Click-target data:
* * * *
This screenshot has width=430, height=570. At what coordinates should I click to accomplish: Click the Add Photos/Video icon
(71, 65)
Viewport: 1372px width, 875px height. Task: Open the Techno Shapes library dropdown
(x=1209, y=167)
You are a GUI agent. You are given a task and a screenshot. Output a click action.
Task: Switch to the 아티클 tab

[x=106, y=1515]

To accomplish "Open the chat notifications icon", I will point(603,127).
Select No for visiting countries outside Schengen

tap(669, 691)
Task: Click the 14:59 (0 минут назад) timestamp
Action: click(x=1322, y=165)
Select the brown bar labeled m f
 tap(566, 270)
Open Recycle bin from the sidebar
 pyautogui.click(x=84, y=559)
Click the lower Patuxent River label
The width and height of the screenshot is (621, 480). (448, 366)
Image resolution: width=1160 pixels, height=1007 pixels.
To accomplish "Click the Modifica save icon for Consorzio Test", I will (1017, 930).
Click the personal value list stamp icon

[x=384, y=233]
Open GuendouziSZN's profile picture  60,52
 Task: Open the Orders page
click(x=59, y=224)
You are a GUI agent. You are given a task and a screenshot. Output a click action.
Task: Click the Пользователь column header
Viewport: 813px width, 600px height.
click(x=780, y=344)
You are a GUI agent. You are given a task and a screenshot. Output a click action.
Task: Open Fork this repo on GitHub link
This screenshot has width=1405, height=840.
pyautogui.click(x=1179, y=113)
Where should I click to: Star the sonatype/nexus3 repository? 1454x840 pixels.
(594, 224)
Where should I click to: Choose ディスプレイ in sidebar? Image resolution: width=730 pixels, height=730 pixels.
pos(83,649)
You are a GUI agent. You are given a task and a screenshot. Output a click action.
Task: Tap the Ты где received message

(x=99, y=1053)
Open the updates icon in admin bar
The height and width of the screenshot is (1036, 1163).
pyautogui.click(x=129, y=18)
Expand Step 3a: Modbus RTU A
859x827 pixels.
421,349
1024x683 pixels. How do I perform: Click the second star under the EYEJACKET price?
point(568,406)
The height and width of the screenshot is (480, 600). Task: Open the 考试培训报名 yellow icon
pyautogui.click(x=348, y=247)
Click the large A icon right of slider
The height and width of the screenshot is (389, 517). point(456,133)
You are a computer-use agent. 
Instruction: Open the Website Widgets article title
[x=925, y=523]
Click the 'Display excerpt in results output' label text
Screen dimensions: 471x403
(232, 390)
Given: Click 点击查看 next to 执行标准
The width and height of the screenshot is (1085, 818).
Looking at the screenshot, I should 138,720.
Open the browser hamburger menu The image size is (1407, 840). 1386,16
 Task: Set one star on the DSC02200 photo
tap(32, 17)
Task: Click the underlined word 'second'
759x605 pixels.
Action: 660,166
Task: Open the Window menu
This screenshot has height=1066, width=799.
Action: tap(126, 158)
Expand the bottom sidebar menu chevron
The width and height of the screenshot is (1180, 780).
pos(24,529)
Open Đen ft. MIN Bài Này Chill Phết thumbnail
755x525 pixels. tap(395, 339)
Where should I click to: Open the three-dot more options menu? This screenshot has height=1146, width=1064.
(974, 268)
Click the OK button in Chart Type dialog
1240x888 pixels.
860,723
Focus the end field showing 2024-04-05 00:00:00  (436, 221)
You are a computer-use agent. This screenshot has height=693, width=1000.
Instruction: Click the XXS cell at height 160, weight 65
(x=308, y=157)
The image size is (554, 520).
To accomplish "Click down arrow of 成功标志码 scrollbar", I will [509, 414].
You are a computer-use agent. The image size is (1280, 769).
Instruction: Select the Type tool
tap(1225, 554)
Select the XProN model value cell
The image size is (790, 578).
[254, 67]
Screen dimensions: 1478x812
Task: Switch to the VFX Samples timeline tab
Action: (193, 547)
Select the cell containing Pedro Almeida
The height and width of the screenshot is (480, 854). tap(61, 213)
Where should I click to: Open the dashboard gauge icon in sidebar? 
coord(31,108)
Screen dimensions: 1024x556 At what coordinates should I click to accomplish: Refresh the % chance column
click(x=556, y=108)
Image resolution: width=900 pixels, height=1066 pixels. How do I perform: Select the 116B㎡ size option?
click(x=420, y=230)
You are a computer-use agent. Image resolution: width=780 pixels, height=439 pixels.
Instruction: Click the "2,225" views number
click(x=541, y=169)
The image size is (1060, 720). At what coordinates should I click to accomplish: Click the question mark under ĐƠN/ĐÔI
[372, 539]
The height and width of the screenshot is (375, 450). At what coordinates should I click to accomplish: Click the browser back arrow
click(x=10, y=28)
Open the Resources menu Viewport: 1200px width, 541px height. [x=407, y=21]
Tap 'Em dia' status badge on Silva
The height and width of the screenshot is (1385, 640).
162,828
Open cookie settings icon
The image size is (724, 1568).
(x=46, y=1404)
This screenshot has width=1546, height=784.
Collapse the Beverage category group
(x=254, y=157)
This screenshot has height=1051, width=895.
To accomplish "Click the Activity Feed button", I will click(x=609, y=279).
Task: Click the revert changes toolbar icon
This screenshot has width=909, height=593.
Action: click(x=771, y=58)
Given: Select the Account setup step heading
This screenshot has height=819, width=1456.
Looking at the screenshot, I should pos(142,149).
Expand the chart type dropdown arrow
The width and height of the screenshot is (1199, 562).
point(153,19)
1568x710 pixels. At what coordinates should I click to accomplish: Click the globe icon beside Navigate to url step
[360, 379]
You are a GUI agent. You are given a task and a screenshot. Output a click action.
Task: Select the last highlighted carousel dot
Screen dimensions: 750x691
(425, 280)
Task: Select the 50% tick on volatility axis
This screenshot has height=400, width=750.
* * * *
Written task: Could you copy out every one of the items above word for word, without changing anything?

Complete output:
This screenshot has width=430, height=570. At what coordinates should I click to accomplish: Click the Add Photos/Video icon
(71, 65)
Viewport: 1372px width, 875px height. Task: Open the Techno Shapes library dropdown
(x=1209, y=167)
You are a GUI agent. You are given a task and a screenshot. Output a click action.
Task: Switch to the 아티클 tab

[x=106, y=1515]

To accomplish "Open the chat notifications icon", I will point(603,127).
Select No for visiting countries outside Schengen

tap(669, 691)
Task: Click the 14:59 (0 минут назад) timestamp
Action: click(x=1322, y=165)
Select the brown bar labeled m f
 tap(566, 270)
Open Recycle bin from the sidebar
 pyautogui.click(x=84, y=559)
Click the lower Patuxent River label
The width and height of the screenshot is (621, 480). (448, 366)
Image resolution: width=1160 pixels, height=1007 pixels.
To accomplish "Click the Modifica save icon for Consorzio Test", I will (1017, 930).
Click the personal value list stamp icon

[x=384, y=233]
Open GuendouziSZN's profile picture  60,52
 Task: Open the Orders page
click(x=59, y=224)
You are a GUI agent. You are given a task and a screenshot. Output a click action.
Task: Click the Пользователь column header
Viewport: 813px width, 600px height.
click(x=780, y=344)
You are a GUI agent. You are given a task and a screenshot. Output a click action.
Task: Open Fork this repo on GitHub link
This screenshot has width=1405, height=840.
pyautogui.click(x=1179, y=113)
Where should I click to: Star the sonatype/nexus3 repository? 1454x840 pixels.
(594, 224)
Where should I click to: Choose ディスプレイ in sidebar? Image resolution: width=730 pixels, height=730 pixels.
pos(83,649)
You are a GUI agent. You are given a task and a screenshot. Output a click action.
Task: Tap the Ты где received message

(x=99, y=1053)
Open the updates icon in admin bar
The height and width of the screenshot is (1036, 1163).
pyautogui.click(x=129, y=18)
Expand Step 3a: Modbus RTU A
859x827 pixels.
421,349
1024x683 pixels. How do I perform: Click the second star under the EYEJACKET price?
point(568,406)
The height and width of the screenshot is (480, 600). Task: Open the 考试培训报名 yellow icon
pyautogui.click(x=348, y=247)
Click the large A icon right of slider
The height and width of the screenshot is (389, 517). point(456,133)
You are a computer-use agent. 
Instruction: Open the Website Widgets article title
[x=925, y=523]
Click the 'Display excerpt in results output' label text
Screen dimensions: 471x403
(232, 390)
Given: Click 点击查看 next to 执行标准
The width and height of the screenshot is (1085, 818).
Looking at the screenshot, I should 138,720.
Open the browser hamburger menu The image size is (1407, 840). 1386,16
 Task: Set one star on the DSC02200 photo
tap(32, 17)
Task: Click the underlined word 'second'
759x605 pixels.
Action: 660,166
Task: Open the Window menu
This screenshot has height=1066, width=799.
Action: tap(126, 158)
Expand the bottom sidebar menu chevron
The width and height of the screenshot is (1180, 780).
pos(24,529)
Open Đen ft. MIN Bài Này Chill Phết thumbnail
755x525 pixels. tap(395, 339)
Where should I click to: Open the three-dot more options menu? This screenshot has height=1146, width=1064.
(974, 268)
Click the OK button in Chart Type dialog
1240x888 pixels.
860,723
Focus the end field showing 2024-04-05 00:00:00  (436, 221)
You are a computer-use agent. This screenshot has height=693, width=1000.
Instruction: Click the XXS cell at height 160, weight 65
(x=308, y=157)
The image size is (554, 520).
To accomplish "Click down arrow of 成功标志码 scrollbar", I will [509, 414].
You are a computer-use agent. The image size is (1280, 769).
Instruction: Select the Type tool
tap(1225, 554)
Select the XProN model value cell
The image size is (790, 578).
[254, 67]
Screen dimensions: 1478x812
Task: Switch to the VFX Samples timeline tab
Action: (193, 547)
Select the cell containing Pedro Almeida
The height and width of the screenshot is (480, 854). tap(61, 213)
Where should I click to: Open the dashboard gauge icon in sidebar? 
coord(31,108)
Screen dimensions: 1024x556 At what coordinates should I click to accomplish: Refresh the % chance column
click(x=556, y=108)
Image resolution: width=900 pixels, height=1066 pixels. How do I perform: Select the 116B㎡ size option?
click(x=420, y=230)
You are a computer-use agent. Image resolution: width=780 pixels, height=439 pixels.
Instruction: Click the "2,225" views number
click(x=541, y=169)
The image size is (1060, 720). At what coordinates should I click to accomplish: Click the question mark under ĐƠN/ĐÔI
[372, 539]
The height and width of the screenshot is (375, 450). At what coordinates should I click to accomplish: Click the browser back arrow
click(x=10, y=28)
Open the Resources menu Viewport: 1200px width, 541px height. [x=407, y=21]
Tap 'Em dia' status badge on Silva
The height and width of the screenshot is (1385, 640).
162,828
Open cookie settings icon
The image size is (724, 1568).
(x=46, y=1404)
This screenshot has width=1546, height=784.
Collapse the Beverage category group
(x=254, y=157)
This screenshot has height=1051, width=895.
To accomplish "Click the Activity Feed button", I will click(x=609, y=279).
Task: Click the revert changes toolbar icon
This screenshot has width=909, height=593.
Action: click(x=771, y=58)
Given: Select the Account setup step heading
This screenshot has height=819, width=1456.
Looking at the screenshot, I should pos(142,149).
Expand the chart type dropdown arrow
The width and height of the screenshot is (1199, 562).
point(153,19)
1568x710 pixels. At what coordinates should I click to accomplish: Click the globe icon beside Navigate to url step
[360, 379]
You are a GUI agent. You are given a task and a screenshot. Output a click action.
Task: Select the last highlighted carousel dot
Screen dimensions: 750x691
(425, 280)
Task: Select the 50% tick on volatility axis
This screenshot has height=400, width=750.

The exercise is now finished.